Top of Input

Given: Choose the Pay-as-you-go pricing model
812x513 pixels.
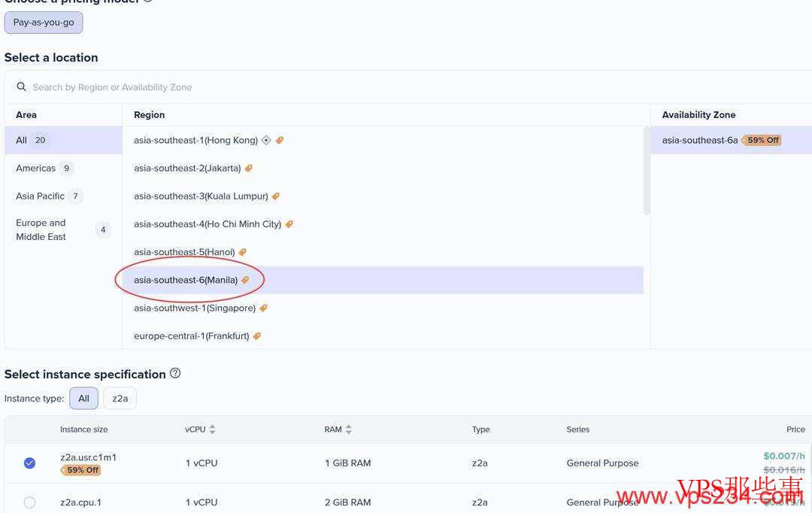Looking at the screenshot, I should pos(44,23).
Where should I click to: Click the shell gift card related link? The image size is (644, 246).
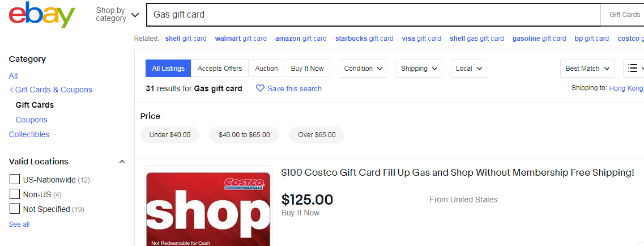(186, 39)
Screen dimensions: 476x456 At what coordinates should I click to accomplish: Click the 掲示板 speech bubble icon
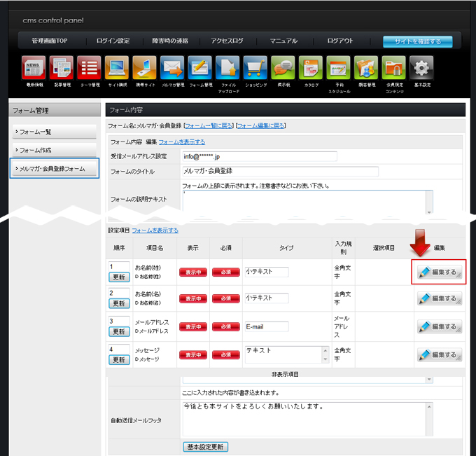coord(284,69)
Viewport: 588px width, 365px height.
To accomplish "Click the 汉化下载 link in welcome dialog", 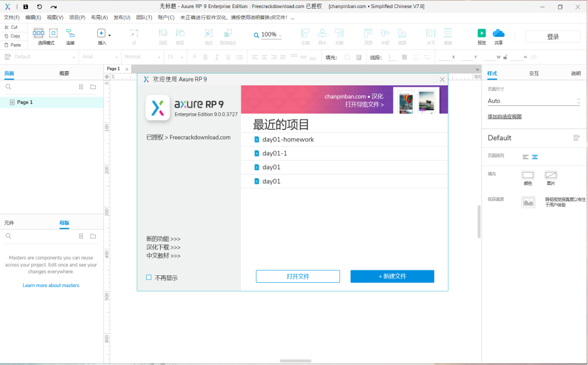I will click(158, 246).
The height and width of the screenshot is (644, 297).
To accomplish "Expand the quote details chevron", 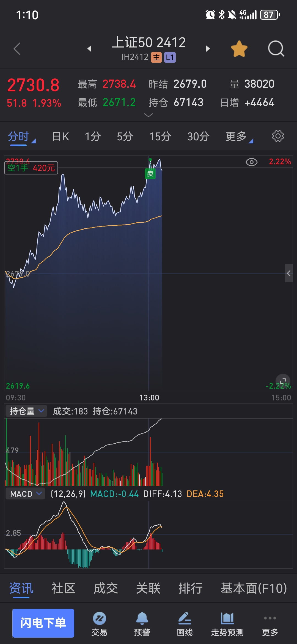I will tap(149, 115).
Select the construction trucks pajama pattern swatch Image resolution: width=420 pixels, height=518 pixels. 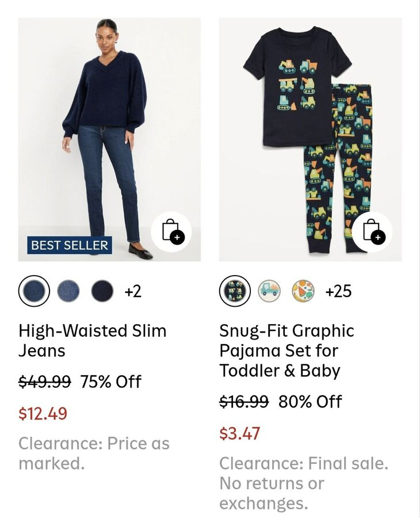click(x=235, y=291)
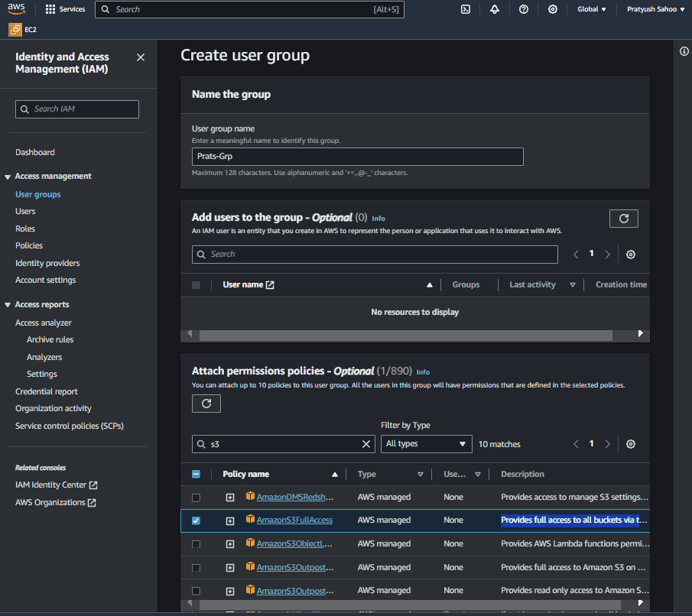The image size is (692, 616).
Task: Click the Services grid icon
Action: pyautogui.click(x=50, y=9)
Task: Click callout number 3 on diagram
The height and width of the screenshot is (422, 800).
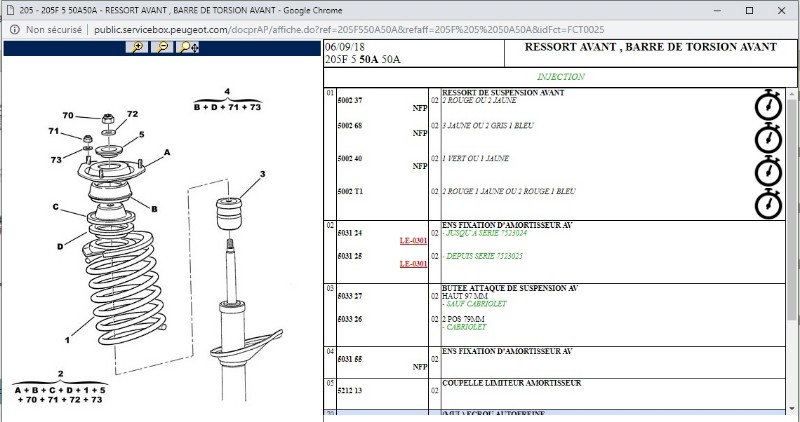Action: [262, 175]
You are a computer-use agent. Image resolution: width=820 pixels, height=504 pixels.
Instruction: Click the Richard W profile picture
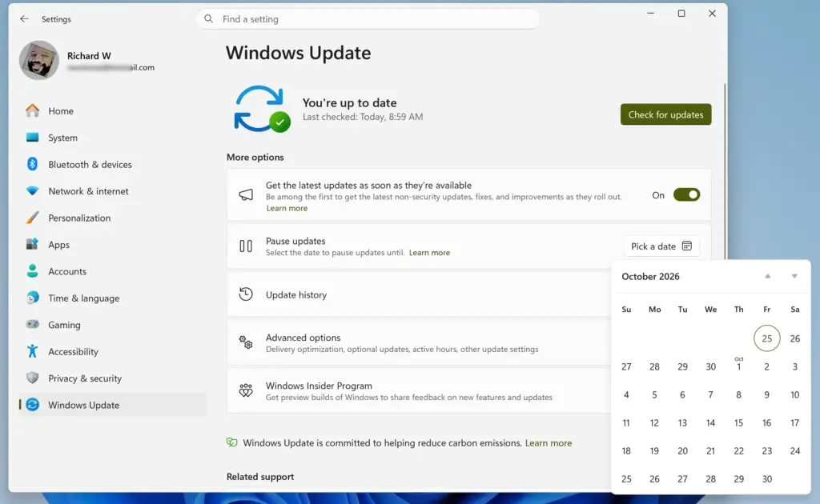click(38, 61)
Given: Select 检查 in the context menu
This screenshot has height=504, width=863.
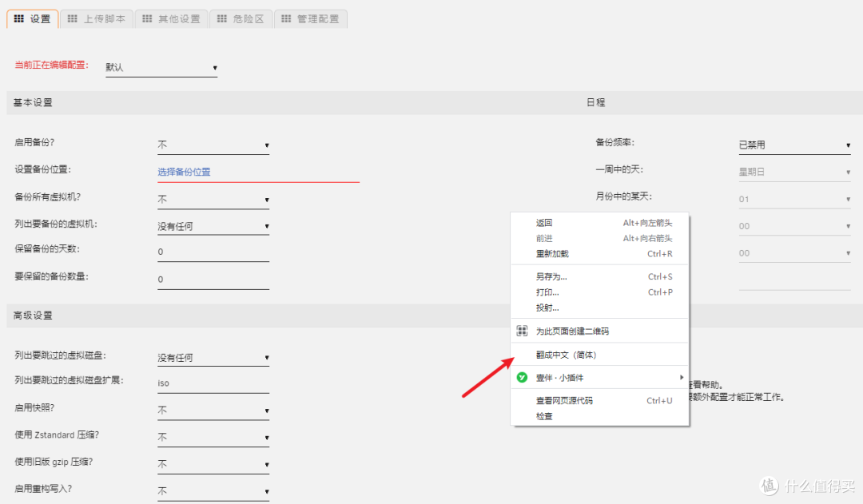Looking at the screenshot, I should click(544, 416).
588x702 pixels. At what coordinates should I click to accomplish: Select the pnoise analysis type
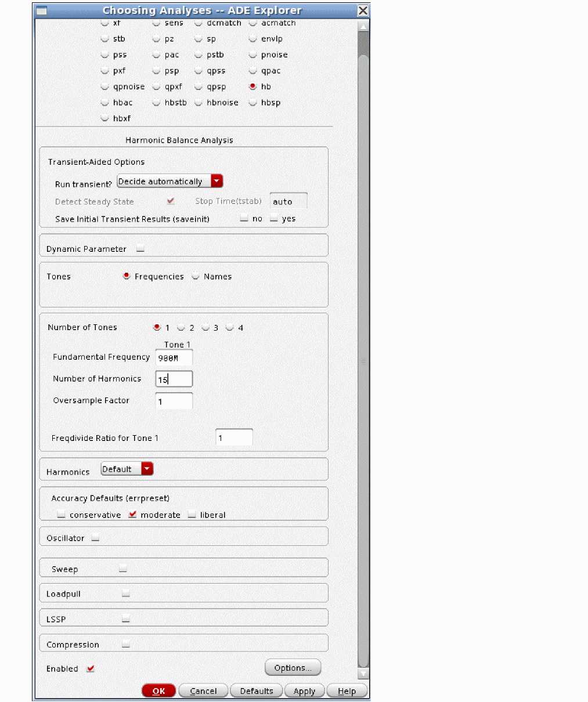pyautogui.click(x=253, y=55)
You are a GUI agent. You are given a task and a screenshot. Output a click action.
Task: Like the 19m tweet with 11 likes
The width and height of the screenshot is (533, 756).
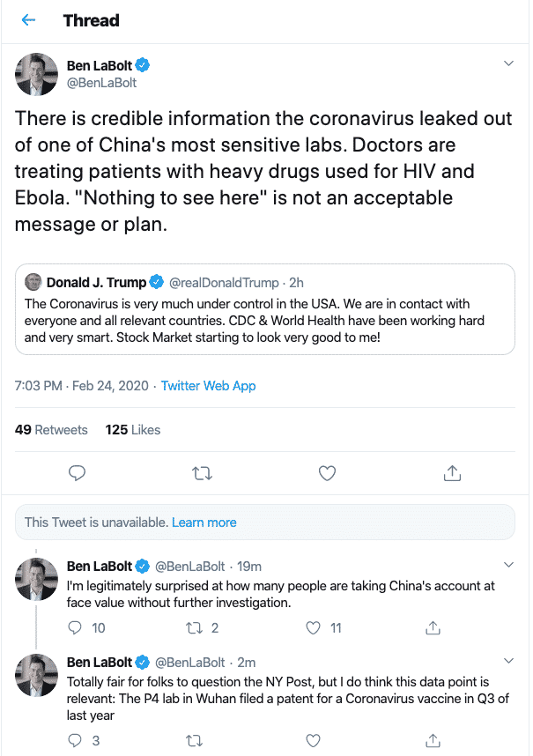[313, 627]
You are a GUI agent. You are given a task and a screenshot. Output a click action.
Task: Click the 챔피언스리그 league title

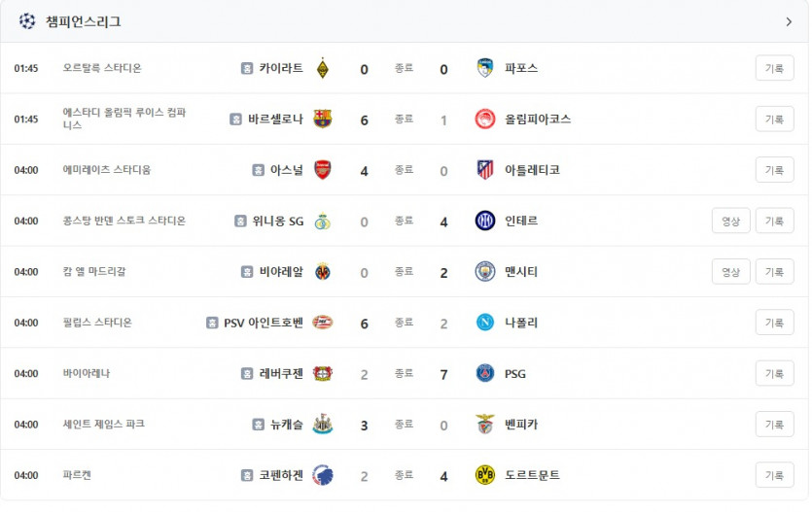(x=84, y=21)
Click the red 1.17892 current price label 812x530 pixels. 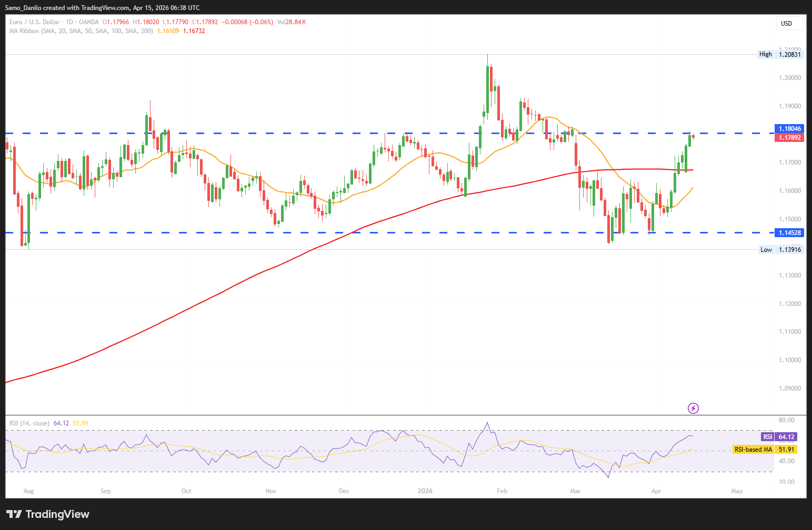pyautogui.click(x=789, y=138)
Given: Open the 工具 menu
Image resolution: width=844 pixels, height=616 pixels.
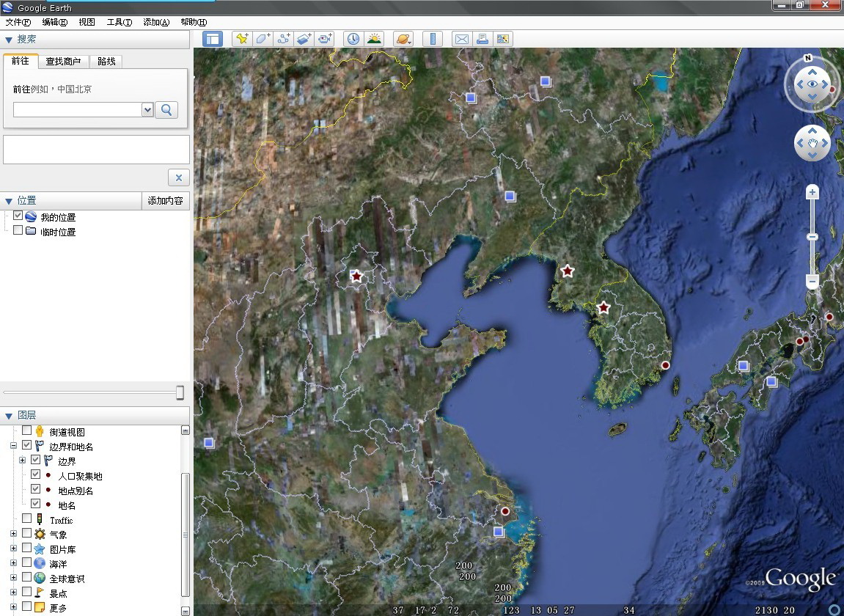Looking at the screenshot, I should [x=120, y=22].
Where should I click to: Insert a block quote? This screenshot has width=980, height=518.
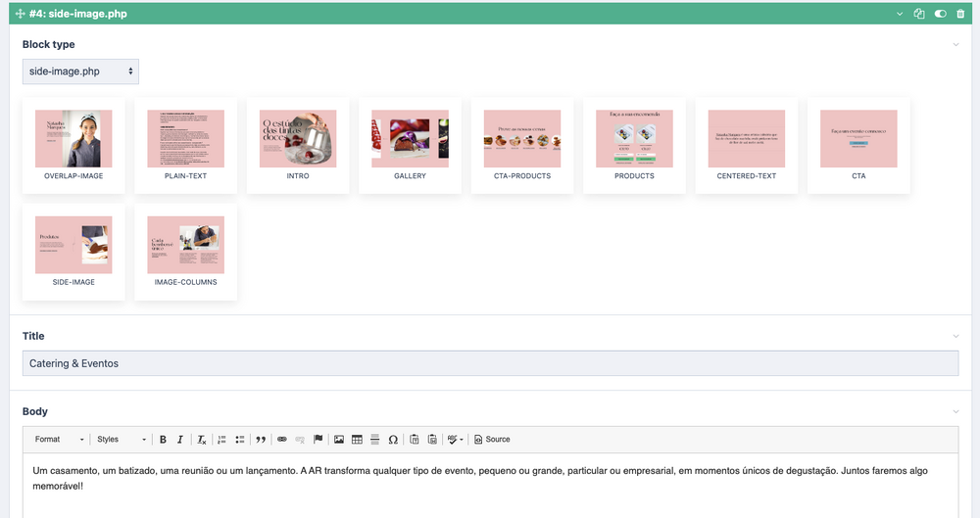coord(261,440)
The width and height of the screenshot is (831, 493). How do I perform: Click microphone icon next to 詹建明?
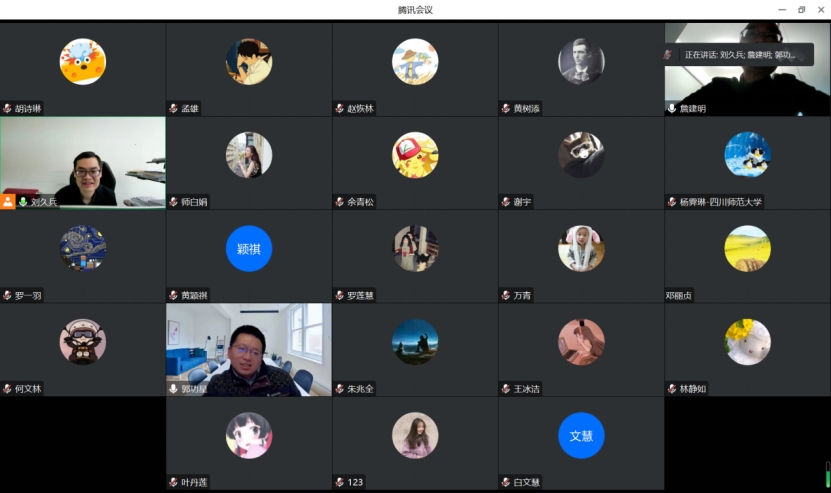[672, 109]
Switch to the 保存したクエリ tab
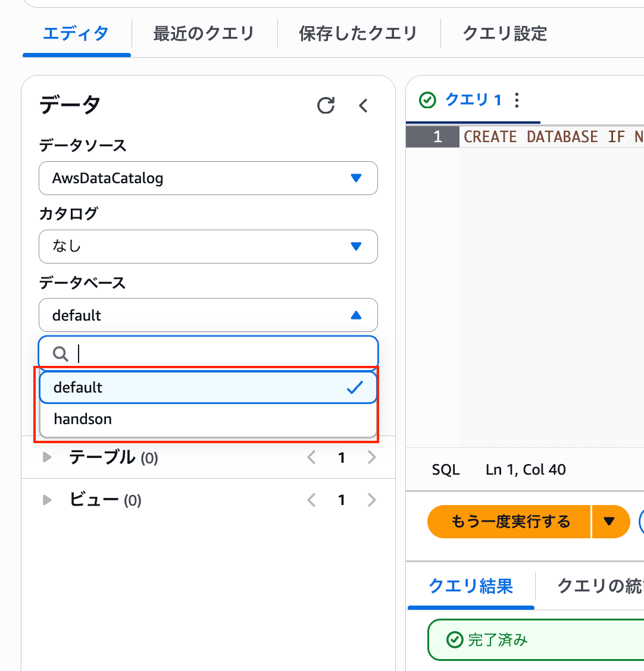The image size is (644, 671). coord(358,33)
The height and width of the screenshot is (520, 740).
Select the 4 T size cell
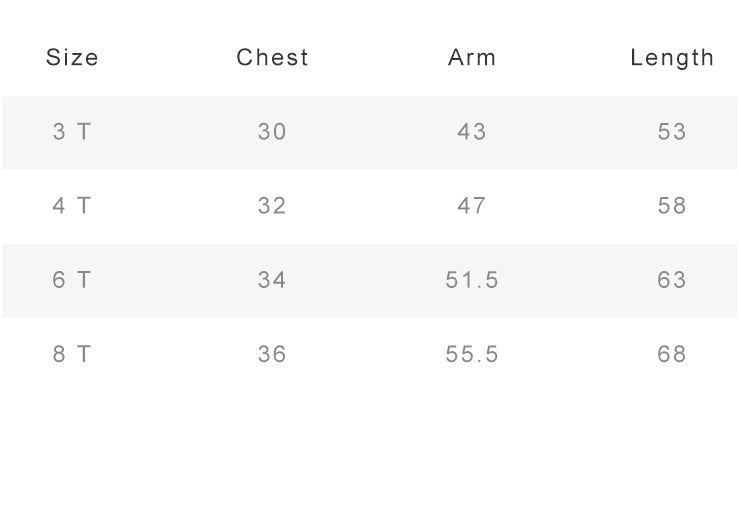[x=72, y=205]
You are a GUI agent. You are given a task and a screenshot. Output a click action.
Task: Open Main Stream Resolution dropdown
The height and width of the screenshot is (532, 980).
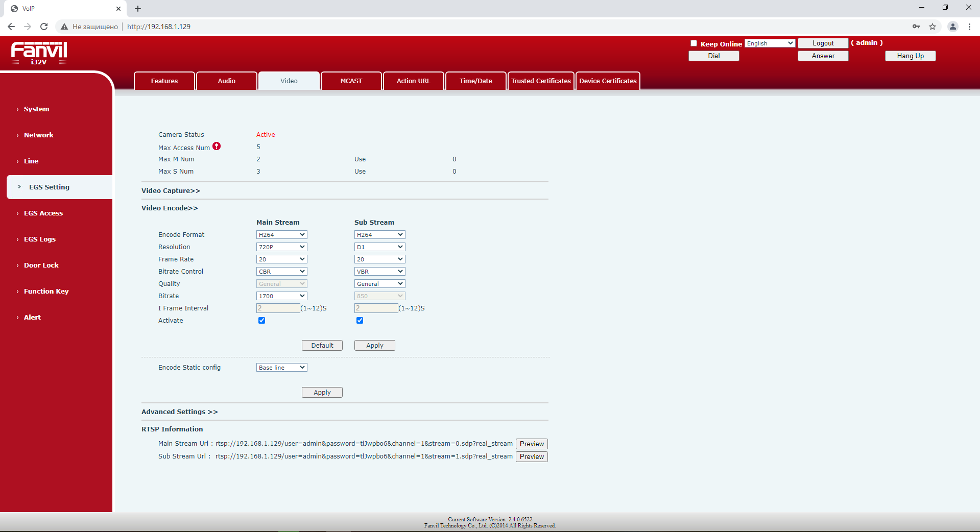[281, 247]
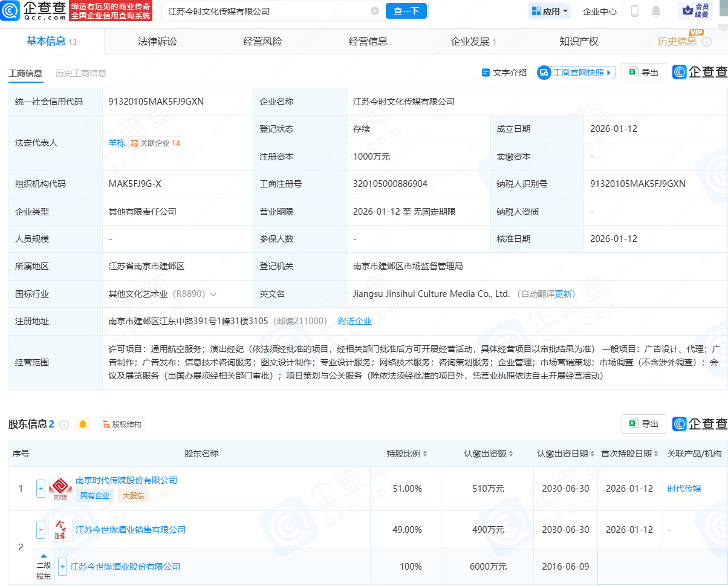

Bottom of Input

-- Task statement --
Look through the entries and return each line that has the word "Open" in it.

-- Output --
Given: Open the 工具 menu
Task: Open Main Stream Resolution dropdown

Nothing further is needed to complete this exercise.